• Task details:
The response must consist of the lines below from the one with "Landscape Photo (252, 1453)" through the one with "Je m’inscris (1325, 40)", exactly as they appear and with both ends kept.
########
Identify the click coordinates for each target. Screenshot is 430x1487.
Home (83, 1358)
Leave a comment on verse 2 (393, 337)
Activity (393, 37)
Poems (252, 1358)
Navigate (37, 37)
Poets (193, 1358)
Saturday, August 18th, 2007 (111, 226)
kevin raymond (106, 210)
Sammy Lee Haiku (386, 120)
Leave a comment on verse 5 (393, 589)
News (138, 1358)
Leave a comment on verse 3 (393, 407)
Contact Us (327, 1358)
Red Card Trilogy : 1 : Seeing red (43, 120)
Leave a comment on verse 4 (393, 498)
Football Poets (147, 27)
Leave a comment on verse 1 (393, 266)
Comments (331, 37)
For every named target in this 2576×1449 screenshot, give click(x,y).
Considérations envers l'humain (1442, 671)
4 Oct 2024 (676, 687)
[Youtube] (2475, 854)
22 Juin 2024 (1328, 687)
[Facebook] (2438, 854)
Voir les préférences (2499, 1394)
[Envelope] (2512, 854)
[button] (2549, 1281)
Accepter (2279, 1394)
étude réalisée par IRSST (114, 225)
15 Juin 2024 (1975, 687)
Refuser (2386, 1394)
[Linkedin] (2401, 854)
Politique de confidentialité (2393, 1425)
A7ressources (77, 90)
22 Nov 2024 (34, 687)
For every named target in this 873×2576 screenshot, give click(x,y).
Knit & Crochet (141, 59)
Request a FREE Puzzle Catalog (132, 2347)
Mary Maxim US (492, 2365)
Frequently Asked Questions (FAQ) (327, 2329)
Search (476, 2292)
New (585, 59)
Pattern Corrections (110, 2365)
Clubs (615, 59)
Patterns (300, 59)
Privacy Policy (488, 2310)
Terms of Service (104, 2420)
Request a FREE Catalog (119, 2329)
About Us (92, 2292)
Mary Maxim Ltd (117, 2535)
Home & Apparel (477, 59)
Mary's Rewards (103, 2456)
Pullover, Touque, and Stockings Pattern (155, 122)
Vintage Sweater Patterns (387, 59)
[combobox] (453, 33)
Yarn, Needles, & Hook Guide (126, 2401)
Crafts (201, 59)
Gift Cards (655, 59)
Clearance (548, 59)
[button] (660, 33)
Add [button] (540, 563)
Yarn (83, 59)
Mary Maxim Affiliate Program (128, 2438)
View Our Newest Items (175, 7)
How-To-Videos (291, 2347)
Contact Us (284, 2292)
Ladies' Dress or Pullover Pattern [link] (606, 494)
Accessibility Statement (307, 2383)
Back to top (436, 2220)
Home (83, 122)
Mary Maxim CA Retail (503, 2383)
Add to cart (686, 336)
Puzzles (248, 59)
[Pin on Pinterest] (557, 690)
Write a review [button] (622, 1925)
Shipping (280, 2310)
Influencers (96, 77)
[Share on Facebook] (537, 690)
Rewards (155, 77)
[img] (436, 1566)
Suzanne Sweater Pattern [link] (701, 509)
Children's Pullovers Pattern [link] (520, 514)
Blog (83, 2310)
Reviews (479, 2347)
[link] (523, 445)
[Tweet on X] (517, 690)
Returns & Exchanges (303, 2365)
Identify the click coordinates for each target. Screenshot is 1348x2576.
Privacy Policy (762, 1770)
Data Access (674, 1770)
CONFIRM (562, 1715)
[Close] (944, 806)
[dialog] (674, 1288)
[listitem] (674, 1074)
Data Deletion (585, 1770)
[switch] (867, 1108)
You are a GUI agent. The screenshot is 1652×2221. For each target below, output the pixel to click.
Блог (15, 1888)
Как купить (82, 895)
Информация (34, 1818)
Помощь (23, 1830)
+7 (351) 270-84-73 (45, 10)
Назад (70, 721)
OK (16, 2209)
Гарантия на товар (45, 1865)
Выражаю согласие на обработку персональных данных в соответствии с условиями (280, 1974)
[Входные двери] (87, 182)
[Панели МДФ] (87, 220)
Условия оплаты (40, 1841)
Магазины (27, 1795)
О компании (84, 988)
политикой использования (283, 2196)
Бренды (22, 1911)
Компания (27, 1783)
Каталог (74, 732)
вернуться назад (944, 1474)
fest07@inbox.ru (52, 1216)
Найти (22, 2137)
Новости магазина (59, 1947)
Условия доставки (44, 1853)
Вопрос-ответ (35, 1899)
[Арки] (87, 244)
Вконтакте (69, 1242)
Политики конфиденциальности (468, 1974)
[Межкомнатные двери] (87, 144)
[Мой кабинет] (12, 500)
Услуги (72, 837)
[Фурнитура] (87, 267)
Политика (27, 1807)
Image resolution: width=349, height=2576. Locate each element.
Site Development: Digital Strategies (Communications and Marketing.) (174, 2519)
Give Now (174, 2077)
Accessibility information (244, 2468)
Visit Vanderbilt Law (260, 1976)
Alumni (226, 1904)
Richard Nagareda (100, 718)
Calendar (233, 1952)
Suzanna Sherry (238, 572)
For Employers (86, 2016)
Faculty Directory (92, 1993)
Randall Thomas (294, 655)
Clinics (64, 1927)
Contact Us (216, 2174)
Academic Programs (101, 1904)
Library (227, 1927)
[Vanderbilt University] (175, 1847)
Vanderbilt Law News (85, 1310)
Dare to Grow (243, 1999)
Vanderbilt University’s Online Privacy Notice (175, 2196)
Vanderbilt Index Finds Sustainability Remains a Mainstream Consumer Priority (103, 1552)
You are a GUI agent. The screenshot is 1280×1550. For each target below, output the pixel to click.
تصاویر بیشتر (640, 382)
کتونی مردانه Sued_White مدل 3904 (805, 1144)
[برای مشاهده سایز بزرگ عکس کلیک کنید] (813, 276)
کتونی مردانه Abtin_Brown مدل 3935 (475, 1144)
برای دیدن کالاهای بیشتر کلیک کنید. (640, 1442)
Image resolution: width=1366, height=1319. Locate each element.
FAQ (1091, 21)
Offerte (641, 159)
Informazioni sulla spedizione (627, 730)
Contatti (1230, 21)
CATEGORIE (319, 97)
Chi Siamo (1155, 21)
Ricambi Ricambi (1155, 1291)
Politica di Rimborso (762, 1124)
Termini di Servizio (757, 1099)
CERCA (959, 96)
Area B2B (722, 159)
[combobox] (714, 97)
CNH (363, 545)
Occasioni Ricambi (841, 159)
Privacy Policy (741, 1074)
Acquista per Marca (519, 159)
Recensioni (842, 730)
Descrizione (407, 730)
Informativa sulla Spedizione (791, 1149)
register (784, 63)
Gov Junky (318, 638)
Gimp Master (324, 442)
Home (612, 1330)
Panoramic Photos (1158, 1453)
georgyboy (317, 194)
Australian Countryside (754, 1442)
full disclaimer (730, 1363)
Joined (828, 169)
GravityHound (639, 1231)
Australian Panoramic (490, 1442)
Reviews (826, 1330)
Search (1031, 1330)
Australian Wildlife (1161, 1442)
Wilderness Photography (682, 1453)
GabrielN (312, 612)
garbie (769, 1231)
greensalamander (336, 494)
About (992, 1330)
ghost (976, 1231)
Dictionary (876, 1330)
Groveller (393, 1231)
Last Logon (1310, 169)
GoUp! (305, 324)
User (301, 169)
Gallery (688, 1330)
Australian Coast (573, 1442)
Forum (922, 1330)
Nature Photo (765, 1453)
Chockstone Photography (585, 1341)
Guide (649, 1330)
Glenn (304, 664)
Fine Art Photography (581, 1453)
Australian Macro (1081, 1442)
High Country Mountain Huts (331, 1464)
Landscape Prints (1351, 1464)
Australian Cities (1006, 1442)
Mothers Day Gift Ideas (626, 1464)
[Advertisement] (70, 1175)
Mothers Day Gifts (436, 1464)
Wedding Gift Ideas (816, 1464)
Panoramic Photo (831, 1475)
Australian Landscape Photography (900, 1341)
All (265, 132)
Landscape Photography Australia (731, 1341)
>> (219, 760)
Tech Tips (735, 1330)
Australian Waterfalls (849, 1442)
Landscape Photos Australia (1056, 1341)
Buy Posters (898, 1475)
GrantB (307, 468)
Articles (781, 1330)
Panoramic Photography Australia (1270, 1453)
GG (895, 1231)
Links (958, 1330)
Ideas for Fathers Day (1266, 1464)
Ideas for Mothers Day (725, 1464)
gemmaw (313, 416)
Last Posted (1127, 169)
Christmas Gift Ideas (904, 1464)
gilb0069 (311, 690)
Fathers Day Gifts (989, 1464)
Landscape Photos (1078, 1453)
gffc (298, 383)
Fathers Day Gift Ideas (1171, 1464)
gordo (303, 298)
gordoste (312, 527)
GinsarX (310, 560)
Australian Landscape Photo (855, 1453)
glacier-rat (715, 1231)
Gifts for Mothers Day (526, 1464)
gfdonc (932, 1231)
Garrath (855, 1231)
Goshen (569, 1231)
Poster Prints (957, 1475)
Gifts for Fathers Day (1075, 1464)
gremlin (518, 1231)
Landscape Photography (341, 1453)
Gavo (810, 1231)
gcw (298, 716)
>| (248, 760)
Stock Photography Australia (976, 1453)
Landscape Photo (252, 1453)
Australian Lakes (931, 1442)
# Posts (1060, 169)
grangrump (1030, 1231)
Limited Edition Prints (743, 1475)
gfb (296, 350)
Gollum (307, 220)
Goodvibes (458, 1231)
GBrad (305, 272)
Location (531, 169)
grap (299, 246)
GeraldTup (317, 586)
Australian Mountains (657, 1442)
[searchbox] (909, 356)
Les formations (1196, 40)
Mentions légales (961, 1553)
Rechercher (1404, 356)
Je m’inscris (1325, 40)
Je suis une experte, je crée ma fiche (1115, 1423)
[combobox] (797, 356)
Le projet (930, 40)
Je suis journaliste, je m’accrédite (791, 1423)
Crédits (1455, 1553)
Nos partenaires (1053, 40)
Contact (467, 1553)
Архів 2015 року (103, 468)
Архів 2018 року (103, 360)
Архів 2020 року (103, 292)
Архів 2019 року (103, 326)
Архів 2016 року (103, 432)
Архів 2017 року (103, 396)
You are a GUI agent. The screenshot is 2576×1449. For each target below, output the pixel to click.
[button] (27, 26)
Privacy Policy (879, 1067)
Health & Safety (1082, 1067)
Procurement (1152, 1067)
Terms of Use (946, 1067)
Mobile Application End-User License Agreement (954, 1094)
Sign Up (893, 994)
########
• Output:
Landscape Photo (252, 1453)
Australian Lakes (931, 1442)
# Posts (1060, 169)
grangrump (1030, 1231)
Limited Edition Prints (743, 1475)
gfb (296, 350)
Gollum (307, 220)
Goodvibes (458, 1231)
GBrad (305, 272)
Location (531, 169)
grap (299, 246)
GeraldTup (317, 586)
Australian Mountains (657, 1442)
[searchbox] (909, 356)
Les formations (1196, 40)
Mentions légales (961, 1553)
Rechercher (1404, 356)
Je m’inscris (1325, 40)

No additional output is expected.